***** Records for this task
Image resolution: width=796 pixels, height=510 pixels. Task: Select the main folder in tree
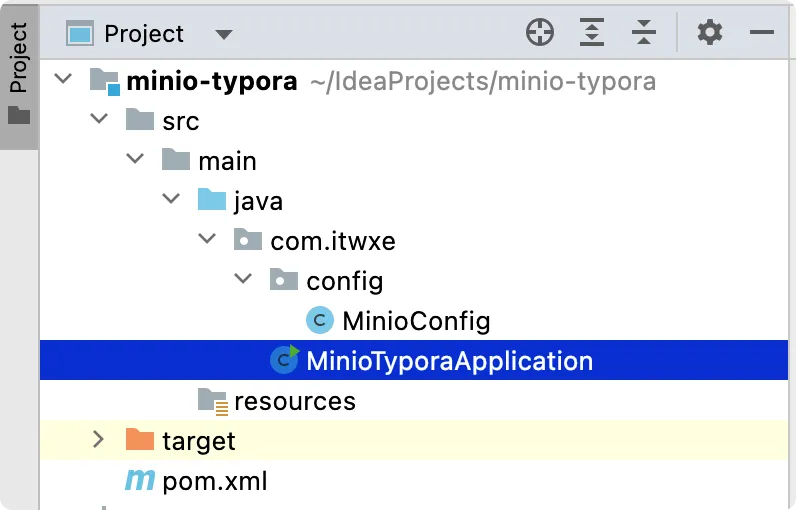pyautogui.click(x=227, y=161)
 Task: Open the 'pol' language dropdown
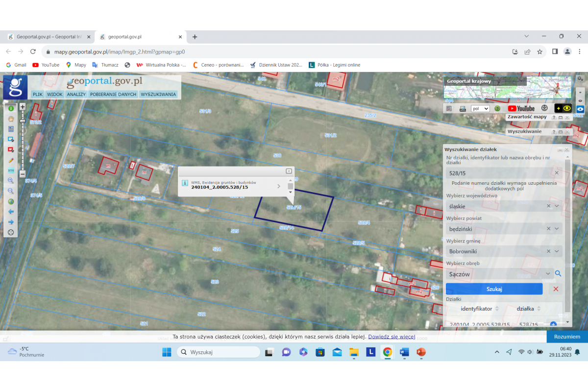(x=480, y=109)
**********
***** Records for this task
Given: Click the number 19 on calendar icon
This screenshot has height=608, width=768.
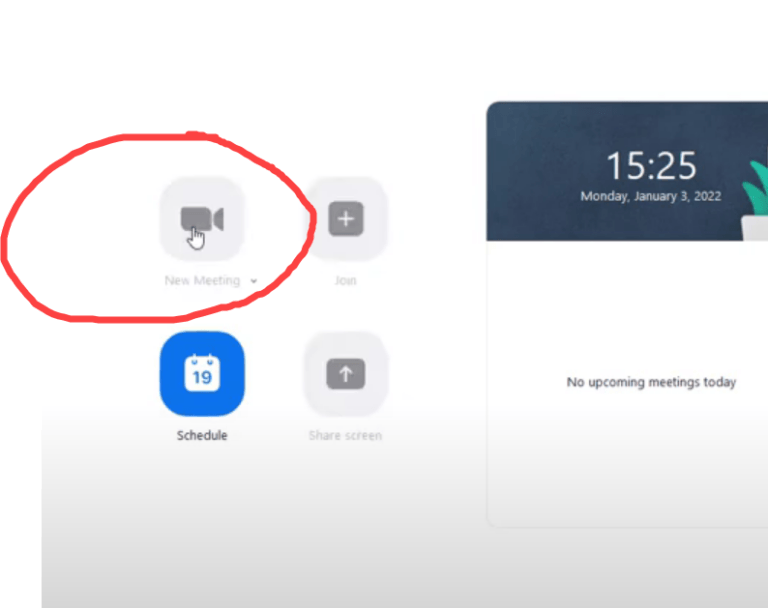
**********
***** Records for this task
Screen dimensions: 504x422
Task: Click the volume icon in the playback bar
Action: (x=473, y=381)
**********
> _Work item_: Beginning at the line with "Given: Click the number 19 on calendar icon" and ending at the line with "This screenshot has height=608, width=768.", reproduce each line of the data above exactly, and add no other lines.

> _Expected answer_:
Given: Click the number 19 on calendar icon
This screenshot has height=608, width=768.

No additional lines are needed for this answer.